-- RECORD EXTRACTS follows --

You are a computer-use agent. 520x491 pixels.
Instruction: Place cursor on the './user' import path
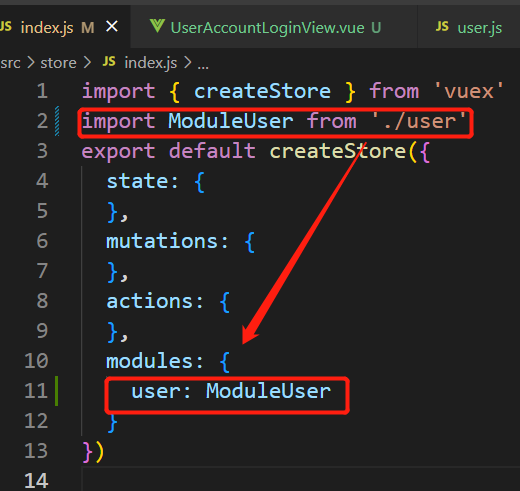point(419,121)
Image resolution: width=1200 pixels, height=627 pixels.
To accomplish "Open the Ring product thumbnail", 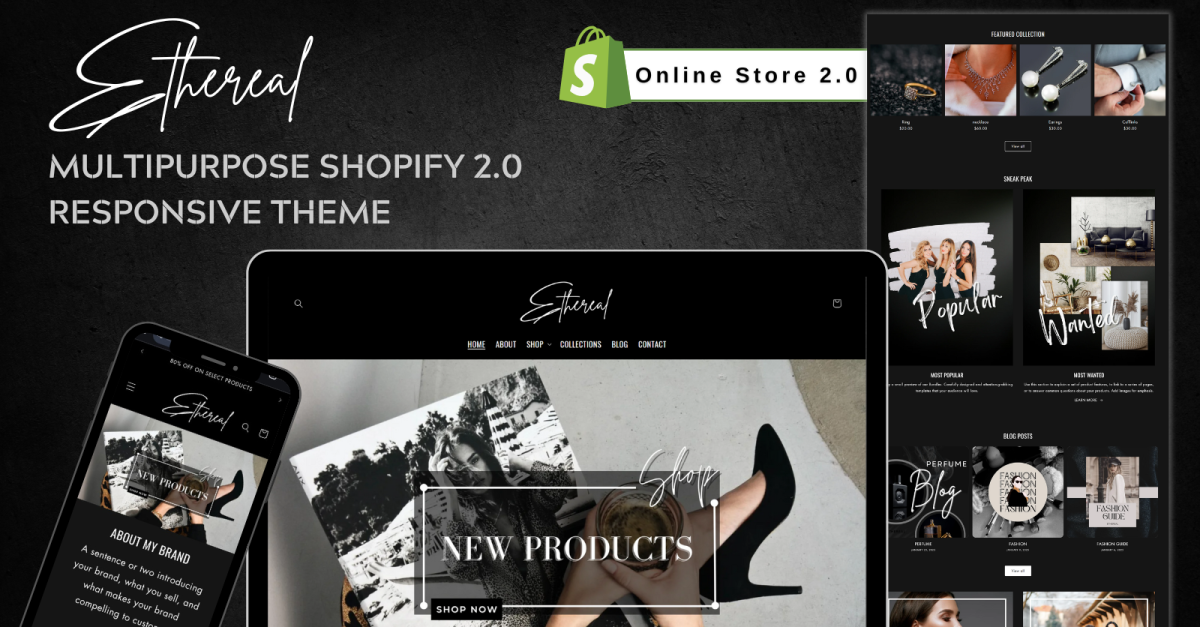I will tap(905, 80).
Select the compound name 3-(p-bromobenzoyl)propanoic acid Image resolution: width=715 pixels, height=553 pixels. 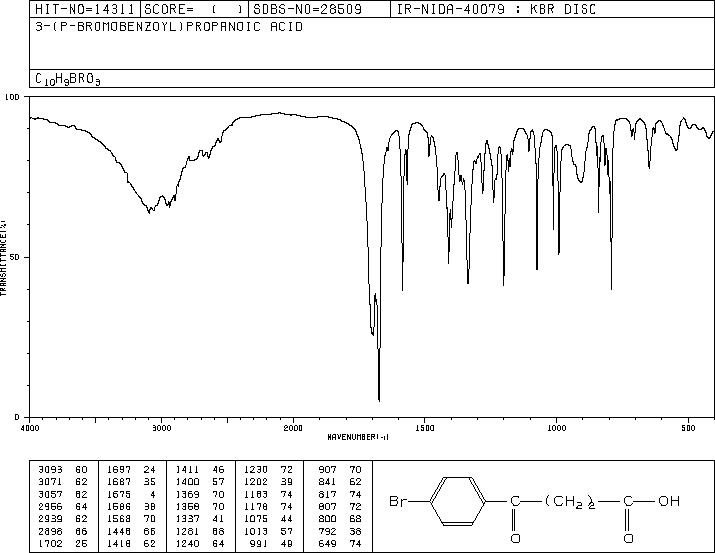pyautogui.click(x=169, y=26)
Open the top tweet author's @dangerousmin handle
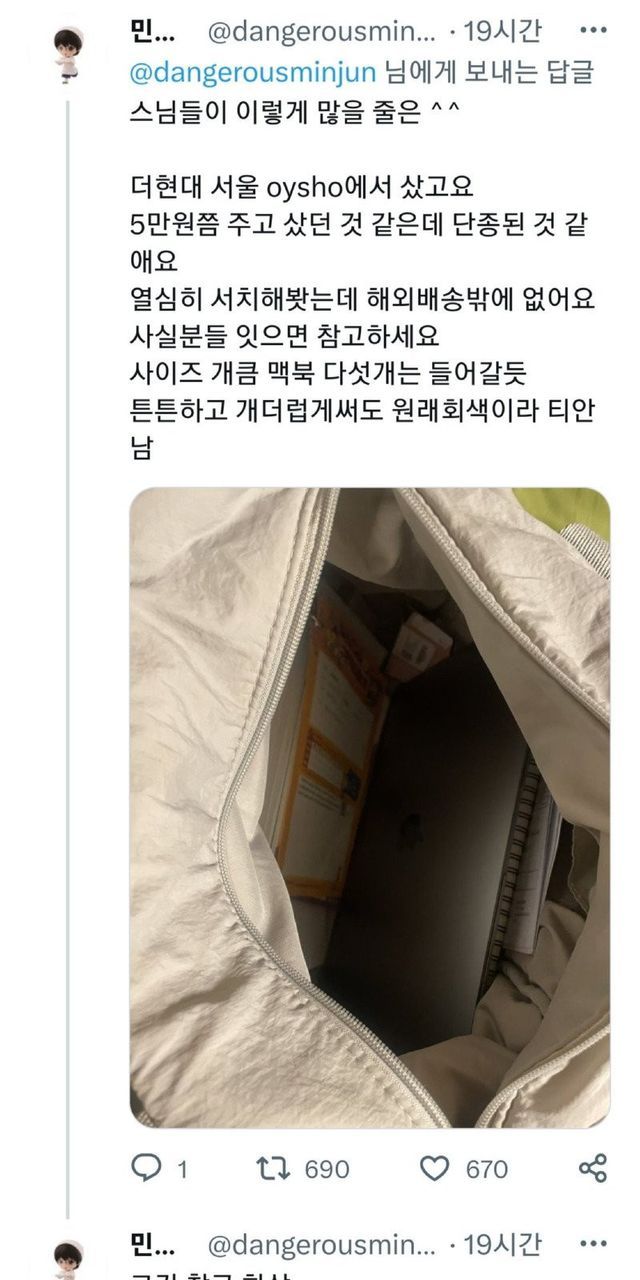The height and width of the screenshot is (1280, 640). click(321, 32)
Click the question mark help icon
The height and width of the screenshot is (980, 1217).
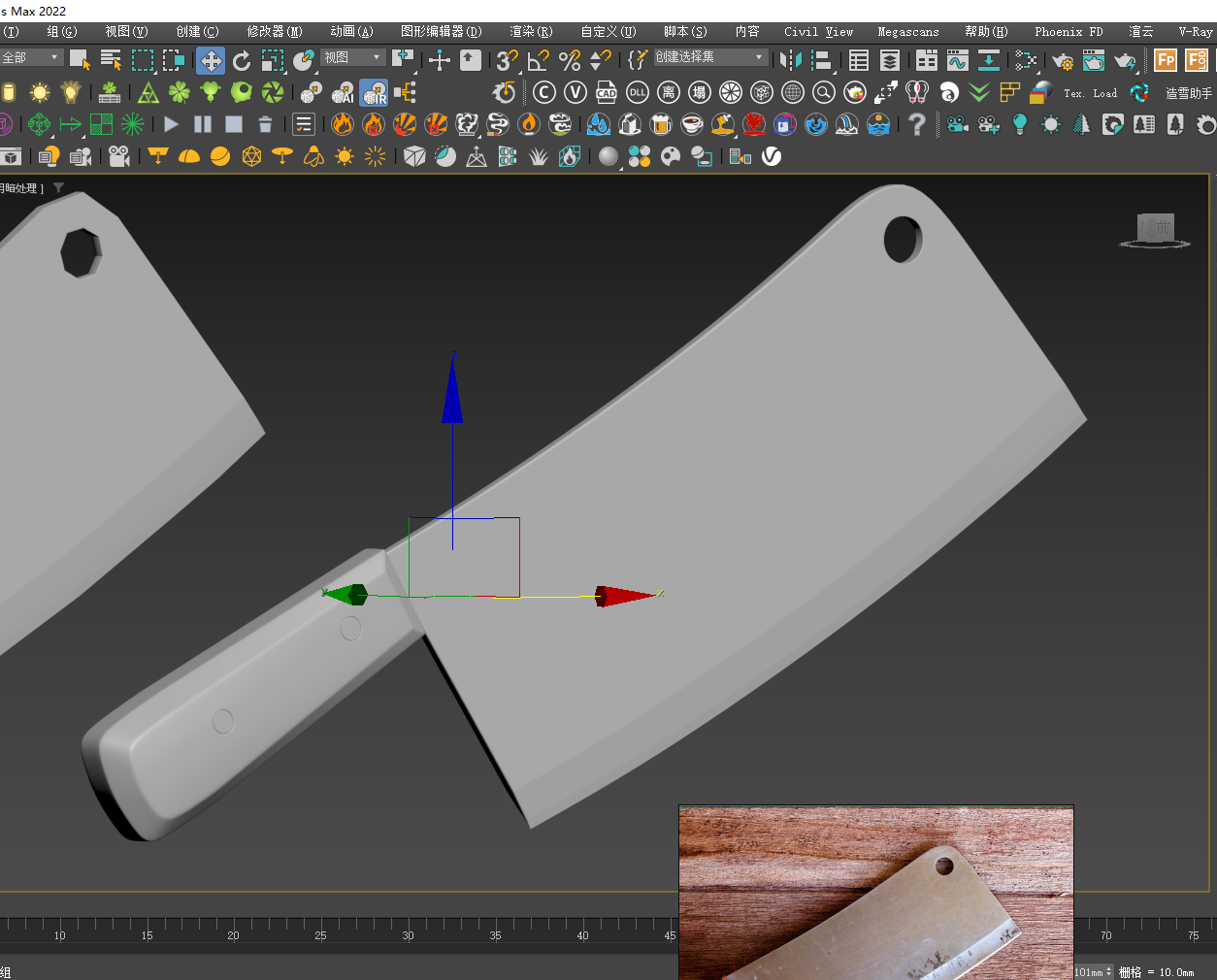(916, 124)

-- RECORD EXTRACTS concluded --

• _INSTRUCTIONS FOR THE TASK_
Would you please print only the lines running from the one with "Click the question mark help icon" to the final line of the entries above, exactly as written and without pictures?

• _EXPECTED OUTPUT_
Click the question mark help icon
The height and width of the screenshot is (980, 1217).
(916, 124)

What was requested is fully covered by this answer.